Cumandá oyó al paso unos gemidos y unos ayes débiles y apagados: conoció los primeros, pues eran de su madre; creyó adivinar los segundos, pues así se quejaba Tongana alguna vez que el dolor superaba a su resistencia. En efecto, ellos eran. La joven quiso oírlos de cerca; pero se lo vedaron los indios y, puesta al centro de la tropa y junto a Sinchirigra, fue arrebatada cual por enjambre de hambrientas hormigas, pobre mariposilla, por entre un dédalo de árboles y sombras.
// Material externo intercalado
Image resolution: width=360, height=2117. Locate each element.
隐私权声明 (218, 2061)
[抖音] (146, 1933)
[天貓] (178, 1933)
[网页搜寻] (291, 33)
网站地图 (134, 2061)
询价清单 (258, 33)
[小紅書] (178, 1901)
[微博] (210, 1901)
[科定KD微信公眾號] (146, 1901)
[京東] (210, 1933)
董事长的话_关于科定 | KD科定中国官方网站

Gradualmente iban desapareciendo los salvajes en las mil vueltas y encrucijadas tenebrosas del bosque; las luces se disminuían. Ora brillaba alguna en el fondo del abismo y luego se apagaba; ora no se veía sino el reflejo de otra en los musgosos troncos y las masas de follaje; ora desaparecía toda claridad y tornaba por intervalos a brillar más y más confusa, o bien se perdía y reaparecía en alternación rápida como el pestañeo, haciendo que pareciesen los árboles como que pasaban de un punto a otro a veloces saltos. Al fin quedaron sólo las tinieblas imperando en cielo y tierra. Asimismo, fueron muriendo las voces de los jívaros y el ruido de sus pisadas, y pronto en la negra y medrosa soledad no se escuchaban sino el sordo rumor del aguacero, el penetrante silbido del viento, el ronco y vago eco de las ondas, y mezclados de cuando en cuando a este nocturno concierto de la perturbada naturaleza, los lastimeros quejidos de dos corazones desgarrados y agonizantes.
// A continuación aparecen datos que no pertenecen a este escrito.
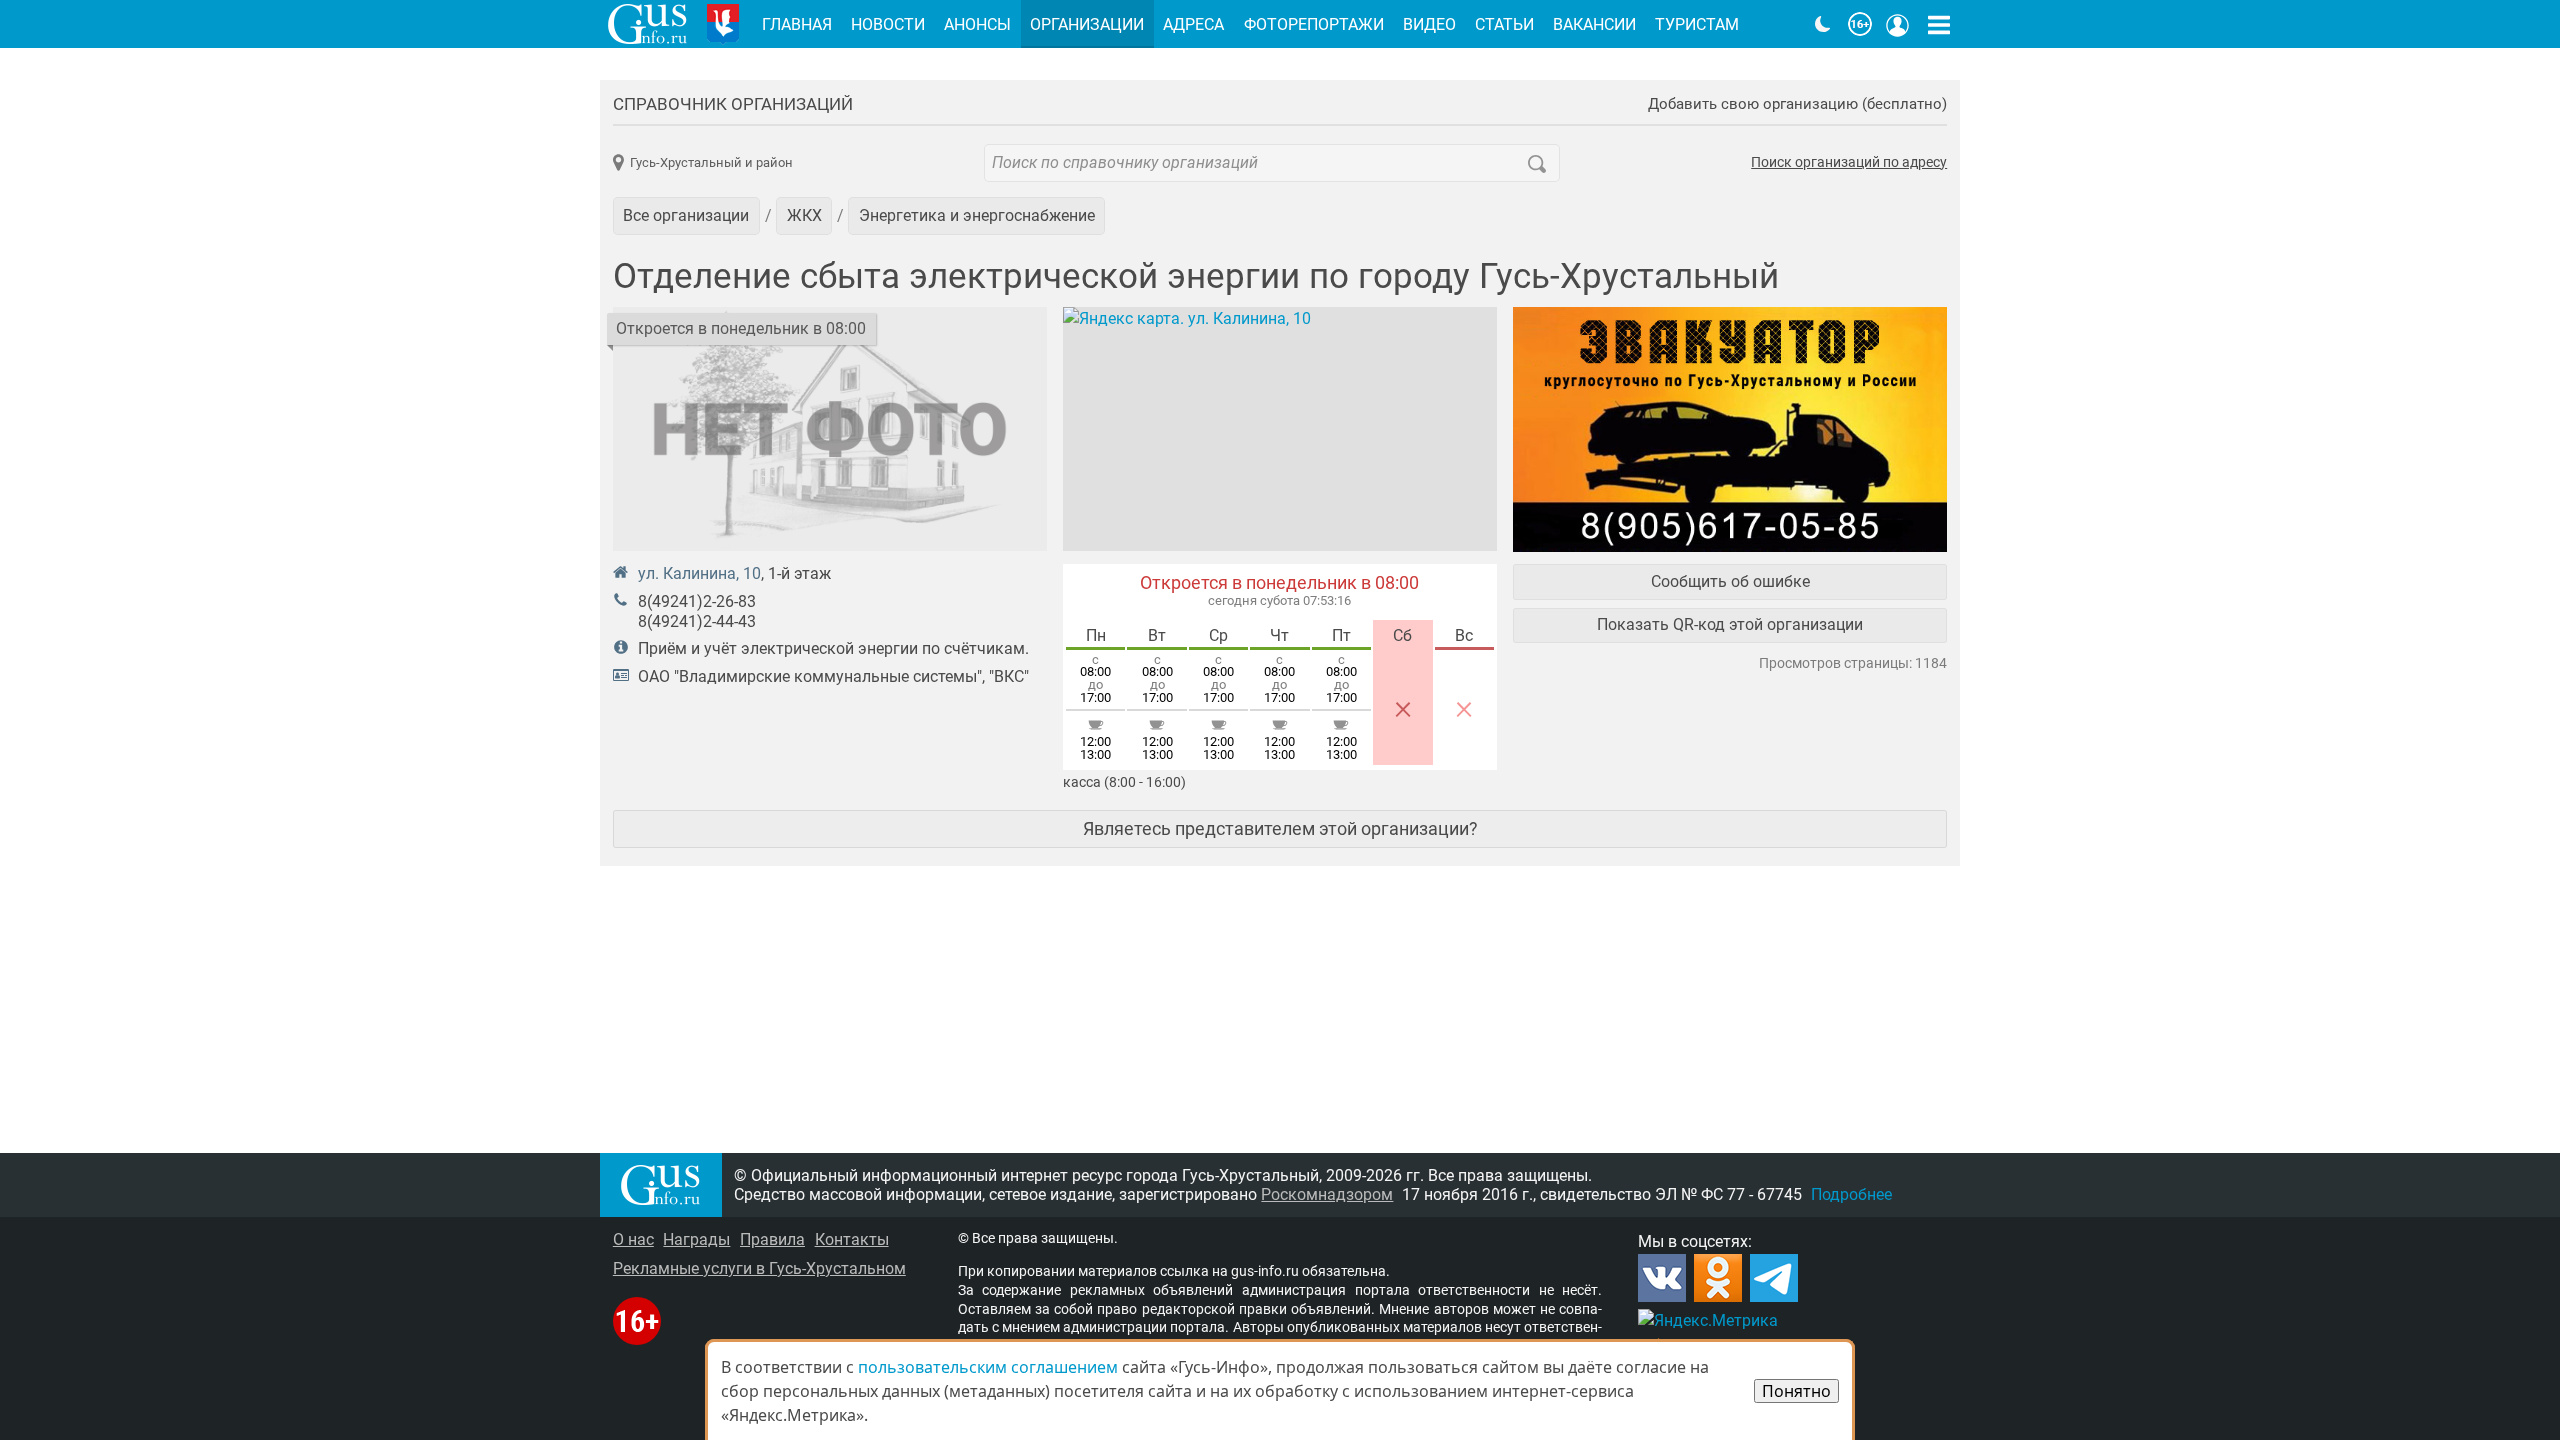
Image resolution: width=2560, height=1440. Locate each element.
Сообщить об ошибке (1730, 581)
Los salvajes, de carácter siempre desconfiado y suspicaz a par de cruel, una vez hallada Cumandá, temieron, por una parte, que la hechicera emplease los últimos arbitrios de su arte para salvarla de nuevo, si la llevaban consigo; y por otra, quisieron castigarla junto con su esposo, cómplice también de la evasión, en sentir de ellos, y se valieron del bárbaro expediente de atarlos, como al joven Orozco, al tronco de un árbol. Allí se entregaba la cuitada Pona a todo su dolor y desesperación, y Tongana agonizaba. Oíalos Carlos; conoció a Pona por las frases que soltaba en medio de los quejidos; pero como la tortura del alma le tenía casi enajenado, e iba con la imaginación siguiendo a Cumandá, camino del sacrificio, no podía articular ni una sola palabra.

A la postre, los tres juntamente concibieron una esperanza: ¡la próxima aurora los hallaría muertos!

¡Aguardaban un bien demasiado grande para ellos en la terrible prueba por la que atravesaban! pues parece que la muerte, de acuerdo con el destino, respeta siempre a las víctimas de la adversidad.